Tra le voci di chi ha aperto lo scontro c’è anche quella di alcuni vescovi africani — ma non tutti — tra i più espliciti nel ridimensionare le sfide poste alla famiglia dalla società contemporanea. Se i problemi non sono così gravi, infatti, non è neanche prioritario curare le ferite, cercare i rimedi, operare con misericordia. A chi si trova in difficoltà nell’applicare i principi proposti alla Chiesa, si può così rispondere più facilmente che non si tratta di difficoltà bensì di colpa. Ma negare o sottovalutare i problemi non è mai una scelta lungimirante. Lo confermano proprio le difficoltà della Chiesa in Africa sul terreno della famiglia e della sessualità. In molte realtà africane la poligamia continua ad esercitare una forza attrattiva anche sui cattolici e per diversi sacerdoti è difficile vivere il celibato. Sono problemi che si intrecciano con un riconoscimento della dignità e libertà delle donne minore rispetto al mondo euro- occidentale dove nei secoli il cristianesimo è penetrato più in profondità.
Ovviamente, non è colpa dei vescovi se le cose stanno così. È il risultato della pressione — culturale, antropologica, politica — che le società africane esercitano sulle Chiese cristiane. In questo continente, il cristianesimo si è diffuso in modo consistente solo nel corso dell’ultimo secolo e non ha ancora potuto interagire in modo incisivo con la cultura in cui è immerso. In futuro, la Chiesa africana avrà sicuramente un ruolo rilevante sia all’interno del continente sia in tutto il mondo cattolico. Ma per affrontare i suoi problemi anche questa Chiesa ha grande bisogno dell’approccio pastorale — prudente e flessibile ma anche profondo e tenace — proposto da papa Francesco. E se si allontanano dall’autorità del papa, i vescovi africani indeboliscono anche la propria.
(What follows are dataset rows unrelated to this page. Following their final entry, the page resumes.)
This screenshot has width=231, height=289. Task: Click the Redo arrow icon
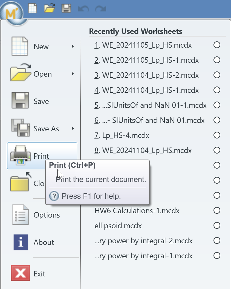pos(100,8)
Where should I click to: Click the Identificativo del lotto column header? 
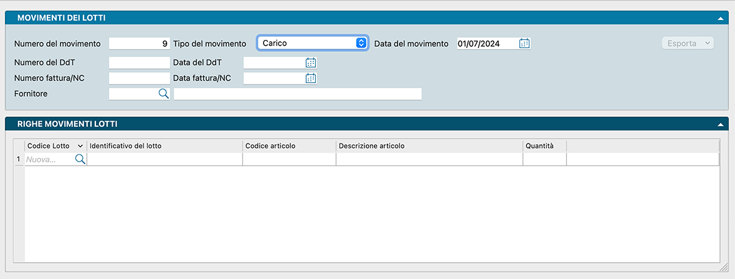pos(164,146)
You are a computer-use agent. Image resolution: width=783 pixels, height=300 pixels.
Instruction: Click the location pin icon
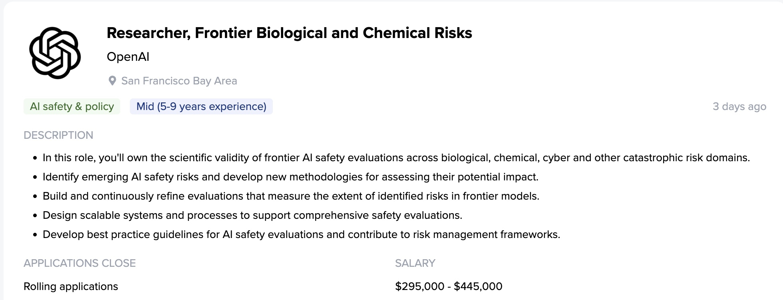pos(112,81)
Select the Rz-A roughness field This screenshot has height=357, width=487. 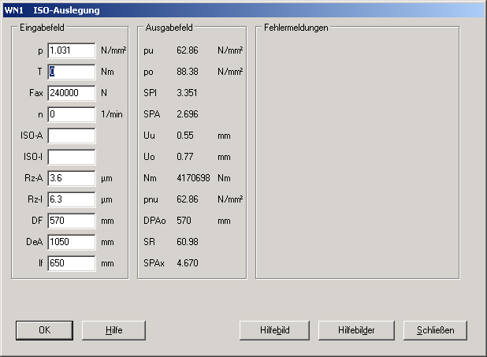pyautogui.click(x=71, y=178)
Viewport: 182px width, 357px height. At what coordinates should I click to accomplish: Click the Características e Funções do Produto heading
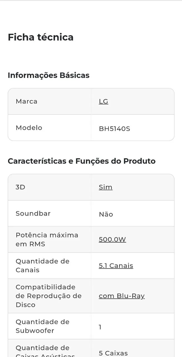[82, 161]
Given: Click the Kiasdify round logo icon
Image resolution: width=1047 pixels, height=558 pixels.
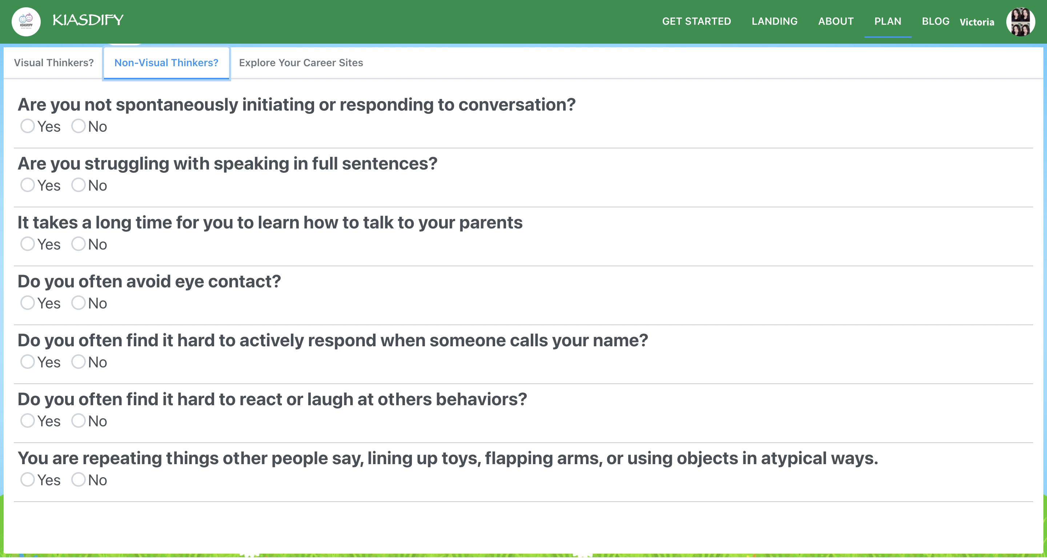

È solo un esempio delle contraddizioni che si nascondono dietro le posizioni più rigide. La pubblicazione della lettera dei cardinali segna indubbiamente un salto di qualità nella dialettica sinodale. Obbliga chi confermerà di averla firmata ad uscire allo scoperto. Ma probabilmente contribuirà anche ad evidenziarne le debolezze. Finora le posizioni più intransigenti sono state presentate come veramente cattoliche. Ma questi atteggiamenti contrastano con una comunione ecclesiale che ha nel papa il suo riferimento ultimo. Intanto, il sinodo prosegue il suo cammino e molti padri sinodali hanno già auspicato che i lavori si concludano con un messaggio alto della Chiesa al mondo sulla famiglia e i suoi problemi. Un messaggio affidato, ovviamente, a papa Francesco.